Starting at the first line of the records below and ending at the line that contains "Action: (373, 226)", repeat every line word for word, with both ends included. Leave the pictures out of your answer.
--- START ---
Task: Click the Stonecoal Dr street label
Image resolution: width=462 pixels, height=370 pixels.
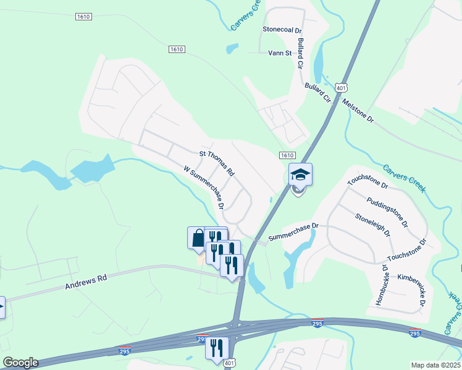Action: (282, 29)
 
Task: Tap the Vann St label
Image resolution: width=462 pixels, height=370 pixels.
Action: (280, 53)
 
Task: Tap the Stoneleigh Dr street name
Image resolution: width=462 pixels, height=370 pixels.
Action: (373, 226)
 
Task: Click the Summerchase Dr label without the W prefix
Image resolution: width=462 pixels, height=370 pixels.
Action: (293, 231)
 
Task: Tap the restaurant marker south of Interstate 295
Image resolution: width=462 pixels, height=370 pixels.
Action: (217, 347)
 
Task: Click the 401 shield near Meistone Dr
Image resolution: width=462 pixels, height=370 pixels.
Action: (340, 88)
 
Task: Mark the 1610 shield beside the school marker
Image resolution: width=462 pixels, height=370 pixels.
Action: (287, 155)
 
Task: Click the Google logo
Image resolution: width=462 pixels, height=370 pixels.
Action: (20, 363)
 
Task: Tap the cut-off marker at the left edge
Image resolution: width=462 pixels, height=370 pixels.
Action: (2, 306)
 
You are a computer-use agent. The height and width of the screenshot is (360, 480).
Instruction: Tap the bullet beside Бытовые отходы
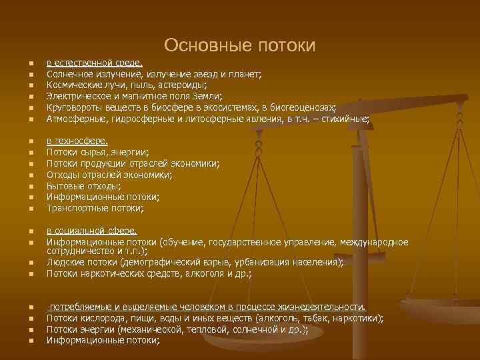coord(30,186)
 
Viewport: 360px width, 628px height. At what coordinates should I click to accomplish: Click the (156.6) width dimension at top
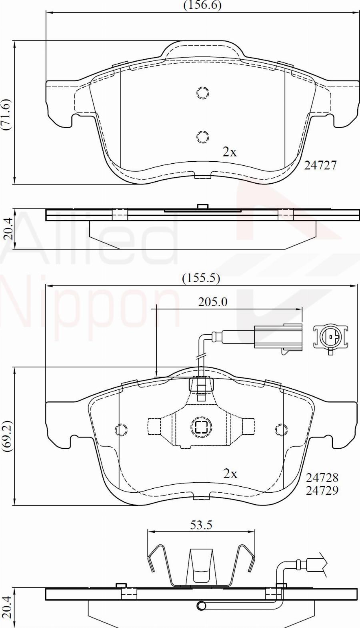(202, 5)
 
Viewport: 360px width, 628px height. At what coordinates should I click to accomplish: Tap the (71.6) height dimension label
(8, 114)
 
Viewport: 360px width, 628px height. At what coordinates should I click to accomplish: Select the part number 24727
(320, 165)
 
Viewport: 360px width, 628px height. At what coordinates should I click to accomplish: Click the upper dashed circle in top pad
(203, 93)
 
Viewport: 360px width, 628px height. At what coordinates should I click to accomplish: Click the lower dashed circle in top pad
(203, 136)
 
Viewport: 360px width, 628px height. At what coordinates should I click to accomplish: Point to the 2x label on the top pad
(230, 152)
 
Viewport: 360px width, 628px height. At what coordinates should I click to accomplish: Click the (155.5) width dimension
(201, 278)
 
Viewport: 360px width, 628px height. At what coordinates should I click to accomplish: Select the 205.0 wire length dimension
(212, 302)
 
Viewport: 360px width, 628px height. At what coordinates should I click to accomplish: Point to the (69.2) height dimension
(8, 436)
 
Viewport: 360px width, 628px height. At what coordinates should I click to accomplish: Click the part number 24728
(322, 477)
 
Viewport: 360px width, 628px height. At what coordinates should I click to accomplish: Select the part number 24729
(322, 490)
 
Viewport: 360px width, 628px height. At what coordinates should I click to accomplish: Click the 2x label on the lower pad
(230, 474)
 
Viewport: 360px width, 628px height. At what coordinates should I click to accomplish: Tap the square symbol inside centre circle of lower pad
(200, 427)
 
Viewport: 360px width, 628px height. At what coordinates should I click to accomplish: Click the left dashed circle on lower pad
(121, 430)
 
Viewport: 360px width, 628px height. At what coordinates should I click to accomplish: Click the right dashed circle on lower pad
(282, 430)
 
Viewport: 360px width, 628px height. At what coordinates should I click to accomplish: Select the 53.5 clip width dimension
(201, 525)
--- END ---
_Result of this exercise:_
Task: Click the Stonecoal Dr street label
Image resolution: width=462 pixels, height=370 pixels.
Action: (282, 29)
 
Task: Tap the Vann St label
Image resolution: width=462 pixels, height=370 pixels.
Action: (280, 53)
 
Task: Tap the Stoneleigh Dr street name
Image resolution: width=462 pixels, height=370 pixels.
Action: (373, 226)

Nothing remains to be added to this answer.